Umarım yardım almak için gideceğimiz Enderler bize destek olmaya heveslidir. Yoksa her şey başladığı gibi burada sona erebilir.

Alex Brown
(Alex’in Günlüğünden Bir Kesit)

***

Mısır piramitleri, karmaşık labirentleriyle ün salmıştı ve Alex, bu ünün nedenini ancak içine girince anladı. Labirent zifiri karanlıktı; bazı bölümleri meşalelerle aydınlatılmıştı ama yayılan ışık, yolunu bulmasına pek yardımcı olmuyordu. Zamansal izlerini takip etmeyi denedi; ancak gelecekteki halüsünasyonu bile burada kaybolmuş gibiydi. Hangi iz doğruydu, hangisi yanlış? Bu düşünceler beynini kemiriyordu ve sonunda kendi yöntemlerine başvurmaya karar verdi. Sonuçta, güçleri olmadan önce bile tanınmış bir dedektifti; bu labirenti çözmek onun için imkânsız olmamalıydı.

"Ve işte... Ah, burası da mı çıkmaz sokak! Lanet olsun." diye homurdandı Alex. Tam yön değiştirecekken duvarlardan biri aniden yarıldı ve karanlığın içinde saklı bir oda kendini gösterdi. Ortaya çıkan manzara, sanki görünmeyen bir el tarafından Alex’i içeri davet ediyordu.
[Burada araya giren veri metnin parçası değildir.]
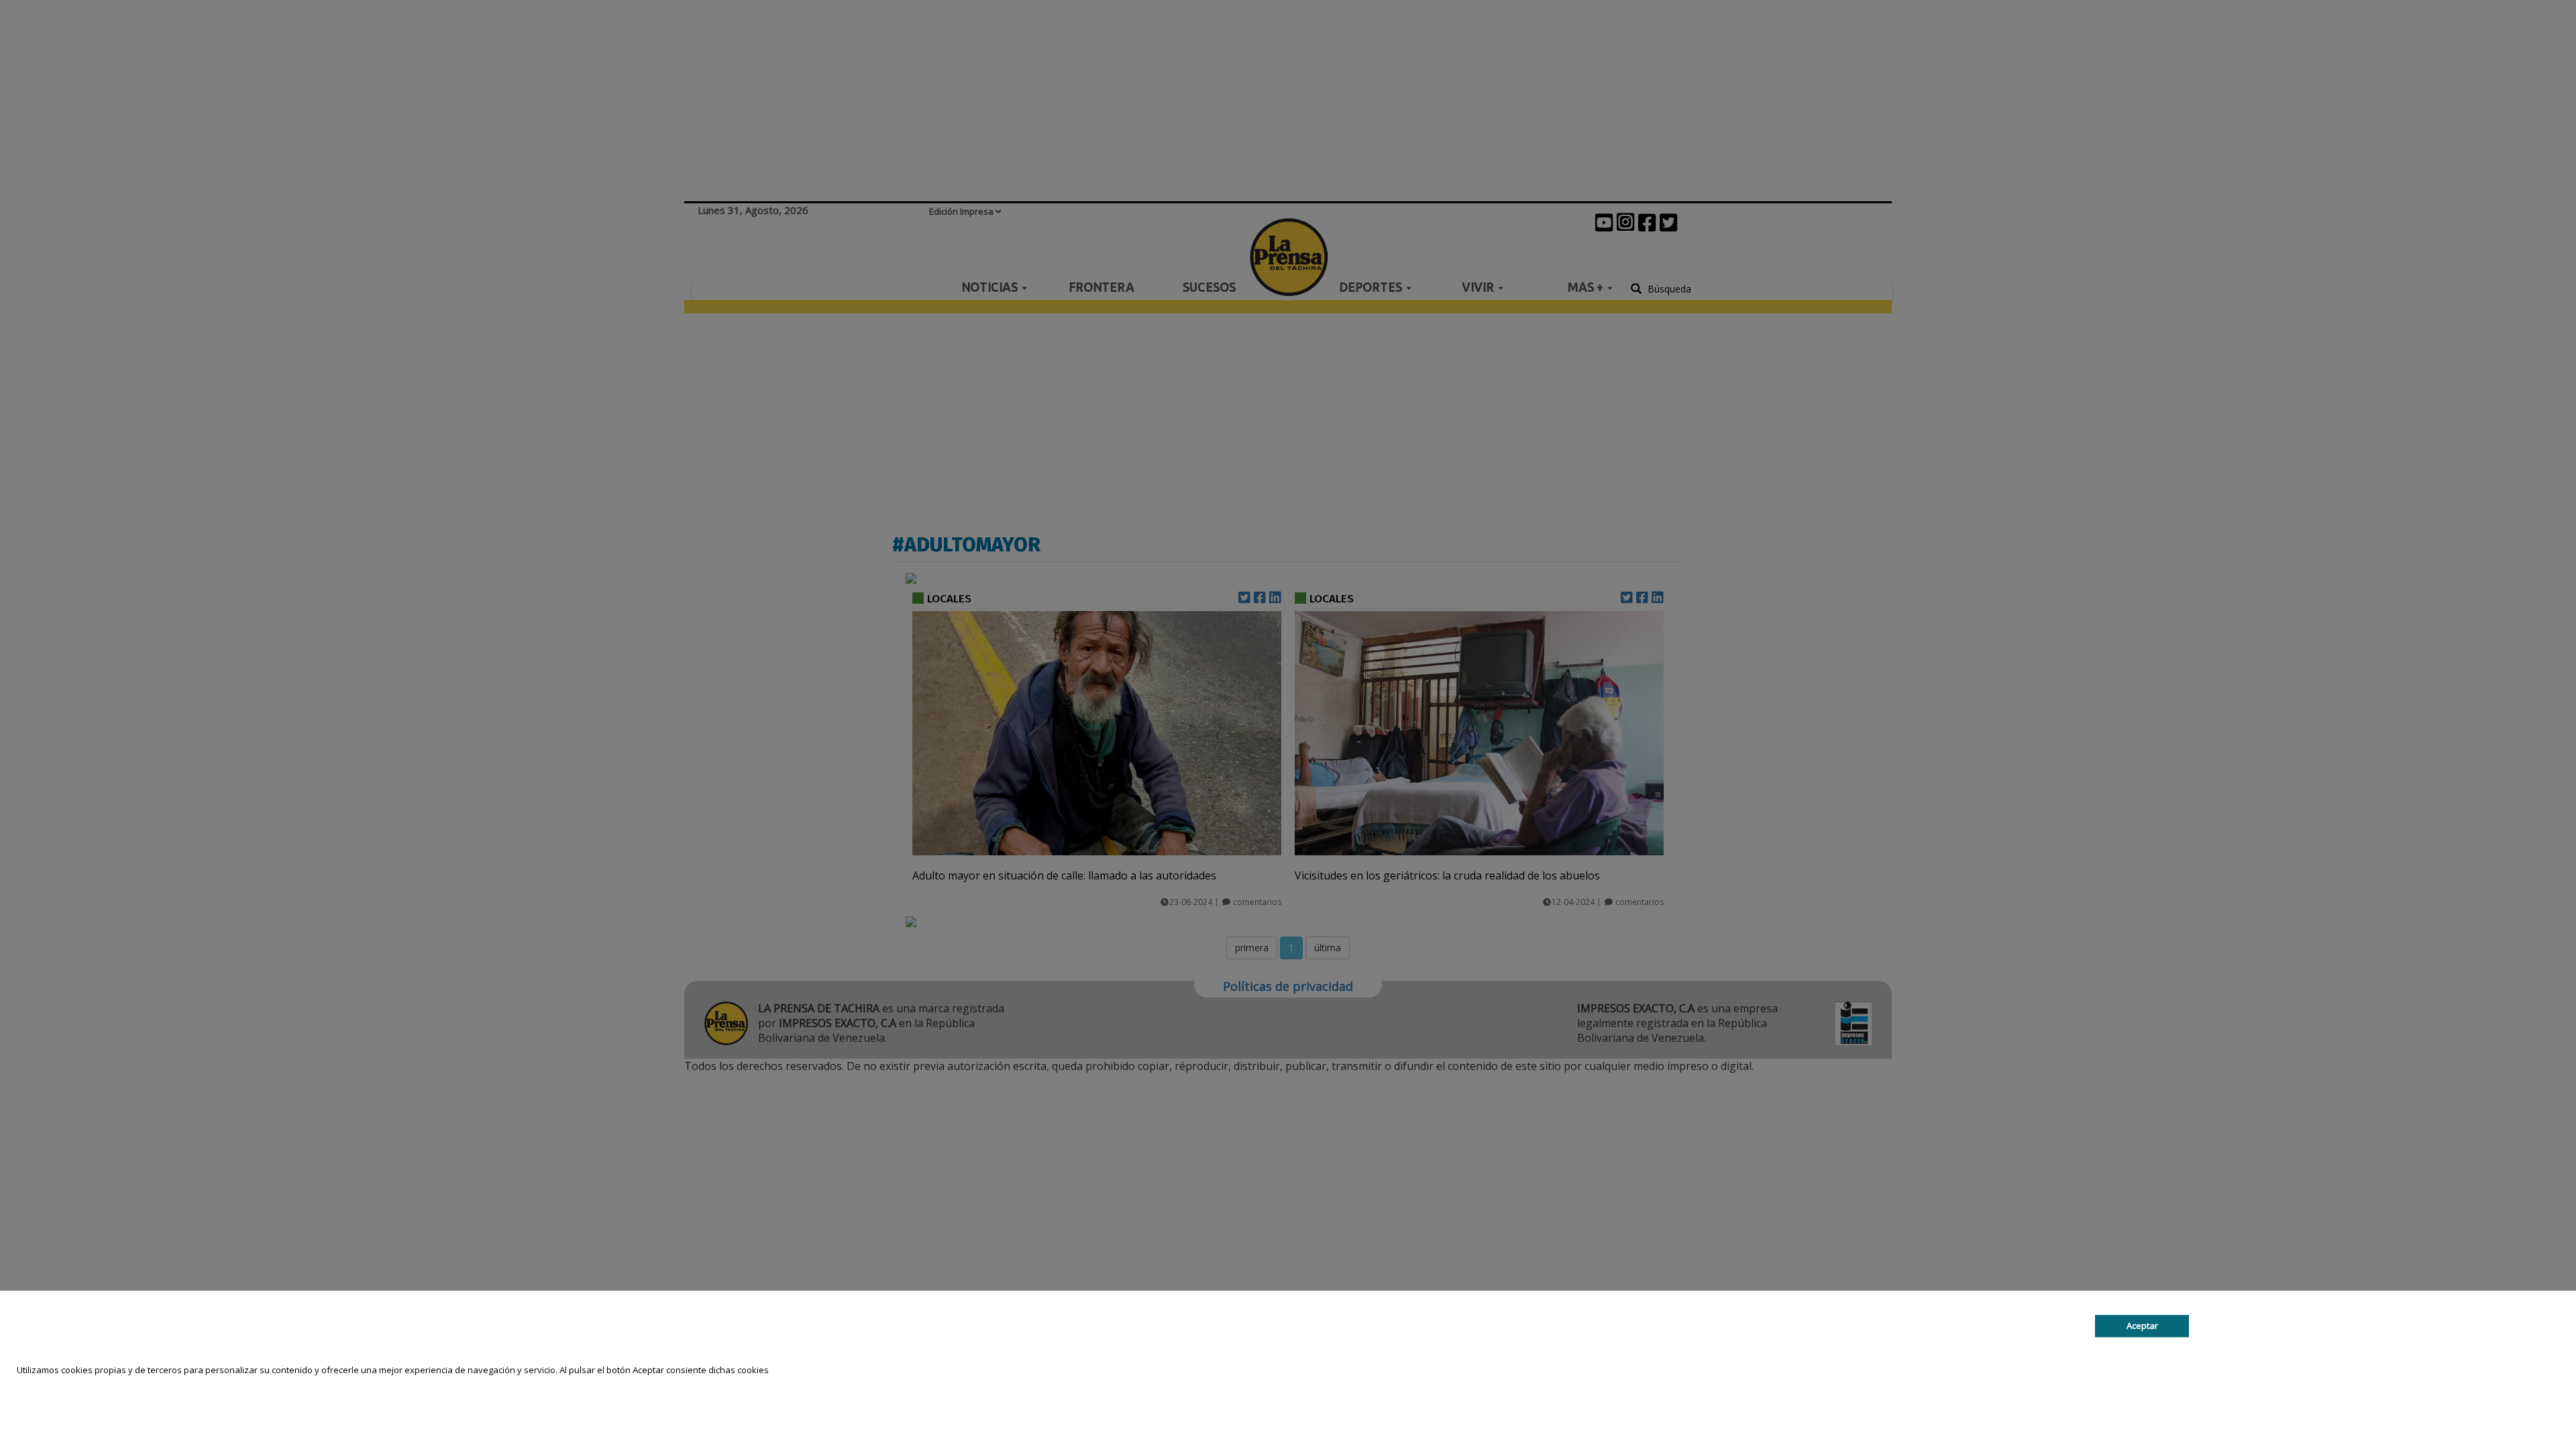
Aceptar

Alex, tereddütle ama kararlı adımlarla içeri girdi. Oda, labirentin karanlık atmosferinden farklıydı; daha aydınlıktı ve her köşesi eski zamanların ihtişamını yansıtıyordu. Ortada, tavana kadar uzanan devasa bir Sfenks heykeli duruyordu. Heykelin altın kaplamalı yüzeyi, üzerindeki karmaşık sembollerle parıldıyor ve yapıldığı malzemenin sıradan olmadığını gösteriyordu.

Alex, heykelin önüne geçtiğinde, taşların çatırdamasını andıran garip bir ses duydu. Kısa bir süre sonra yankılanan derin bir ses, odanın içindeki havayı doldurdu.

"Kaizen’den biri... Buraya gelmek için fazla cesursun." Sesin kaynağı, hareket etmeyen heykelmiş gibi görünüyordu.

Alex, gözlerini kısmış halde cevap verdi. "Buraya, Güneşin Varisi Ra’yı görmek için geldim."

"Ra, binlerce yıldır dünya işlerinden elini çekti. Seni öldürmeden önce buradan git." diye tehditkâr bir şekilde karşılık verdi ses.

Alex, geri adım atmadan devam etti. "Buraya Logan adına geldim. Sizden bir iyiliğin karşılığını istiyorum."

Sfenks heykelinden yeni çatırdama sesleri yükseldi ve bu kez taş, altından bir ışıltıyla ikiye ayrılmaya başladı. Heykelin içinden bir figür belirdi. Ra, altın zırhının ihtişamıyla ağır adımlarla dışarı çıkarken tüm oda, altın renginde bir ışıkla doldu.

Boyu yaklaşık üç metreydi ve üzerindeki zırh, eski Mısır’ın ihtişamını yansıtan karmaşık sembollerle süslenmişti. Zırhın her hareketiyle hafif bir ışık dalgası yayılıyor, odadaki karanlık köşeleri bile aydınlatıyordu. Başının üzerinde parlayan bir güneş diski, adeta tüm gölgeleri yok edercesine parlıyordu. Ra’nın yüzü, insana benzeyen hatlar taşısa da insanüstü bir duruluk ve bilgelikle parlıyordu. Tamamen beyaz olan gözleri, içten içe yanıyormuş gibi bir ışıltıya sahipti.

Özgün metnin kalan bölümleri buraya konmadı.